Il s'agit bien d'un roman, un peu nostalgique et dépassionné, que nous livre ici la voix féminine qui nous guide et situe le phénomène dans une perspective historique allant des Romains à nos jours. Tout est-il dit ici ? Sans doute pas, mais le paysage est bien dressé et les questions évidentes sont posées. Leur réponse reste incertaine, en revanche !

 

 

On ne parle jamais ici de la variante chic de la même profession qu'ont été les "grandes horizontales", femmes plus ou moins somptueusement entretenues conservant une liberté relative et menant une vie parfois éblouissante. Dans ce roman, et c'est ce qui interpelle le plus dans cette profession, les femmes se livrant à ce travail en maison close perdent leur liberté en devenant des marchandises dont elles n'ont jamais le contrôle en raison des sommes en jeu.

 

Il faut aussi noter qu'il y a des degrés dans cette profession, allant des maisons "d'abattage" où plus de 50 passes par jour sont la règle (sic !), à des maisons luxueuses où les rapports tarifés conservent une certaine civilité. Notre guide nous conduira dans ces univers bien différents, où les prix, les conditions sanitaires varient et où les rapports humains vont de l'emprise à l'esclavage.

 

Le lecteur contemporain, s'il pense que les rapports de force ne sont pas les seules valeurs qui fondent nos sociétés, ne manquera pas de se sentir mal à l'aise face à ces pratiques.
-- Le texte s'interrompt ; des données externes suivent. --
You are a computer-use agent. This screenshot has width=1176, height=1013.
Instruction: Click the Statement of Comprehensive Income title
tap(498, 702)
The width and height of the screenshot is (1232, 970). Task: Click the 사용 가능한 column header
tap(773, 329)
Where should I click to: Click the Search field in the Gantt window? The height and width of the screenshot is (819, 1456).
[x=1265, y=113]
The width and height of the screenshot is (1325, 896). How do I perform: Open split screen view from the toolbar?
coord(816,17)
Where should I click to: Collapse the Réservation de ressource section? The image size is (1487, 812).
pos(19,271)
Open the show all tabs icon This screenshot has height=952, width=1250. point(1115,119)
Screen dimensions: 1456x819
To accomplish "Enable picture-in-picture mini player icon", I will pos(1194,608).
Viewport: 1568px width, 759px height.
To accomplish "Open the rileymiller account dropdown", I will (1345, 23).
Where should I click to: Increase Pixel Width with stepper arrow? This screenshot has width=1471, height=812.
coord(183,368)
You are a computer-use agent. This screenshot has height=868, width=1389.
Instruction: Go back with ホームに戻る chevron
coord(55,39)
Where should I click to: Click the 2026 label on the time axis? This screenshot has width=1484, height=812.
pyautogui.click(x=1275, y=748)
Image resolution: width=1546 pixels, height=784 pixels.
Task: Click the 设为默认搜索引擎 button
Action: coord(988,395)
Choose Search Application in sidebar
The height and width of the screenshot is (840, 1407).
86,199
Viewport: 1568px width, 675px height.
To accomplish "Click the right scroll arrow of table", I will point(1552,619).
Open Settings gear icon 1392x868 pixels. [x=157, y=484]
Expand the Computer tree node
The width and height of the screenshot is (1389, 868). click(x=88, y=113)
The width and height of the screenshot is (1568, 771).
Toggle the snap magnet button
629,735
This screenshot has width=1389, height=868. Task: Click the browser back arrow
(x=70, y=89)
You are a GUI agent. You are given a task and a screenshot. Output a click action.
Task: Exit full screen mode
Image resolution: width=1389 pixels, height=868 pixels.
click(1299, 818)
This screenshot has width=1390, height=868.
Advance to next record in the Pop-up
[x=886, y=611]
Il devra en même temps admettre que leur longévité, envers et contre tout, leur donne une certaine légitimité, comme bien d'autres comportements humains qui, qu'on le veuille ou non, habitent nos sociétés et doivent être traités autrement que par le déni.

 

Il était certes plus facile d'interdire les maisons closes que d'interdire le vol ou le crime. Était-ce une bonne façon d'opérer que de se voiler la face et laisser l'illégalité prendre cette fonction en main ? Sans doute pas, car c'était une façon plutôt lâche d'en perdre le contrôle. Il me semble toujours préférable de faire des lois pour les hommes tels qu'ils sont, bons et mauvais, et non pour de purs concepts. La Sécurité Sociale comme internet ou nos institutions s'en porteraient mieux !

 

Un livre original sur un sujet un peu décalé, qui se lit plutôt bien et qui se tient soigneusement à l'écart de toute idéologie ou toute croyance.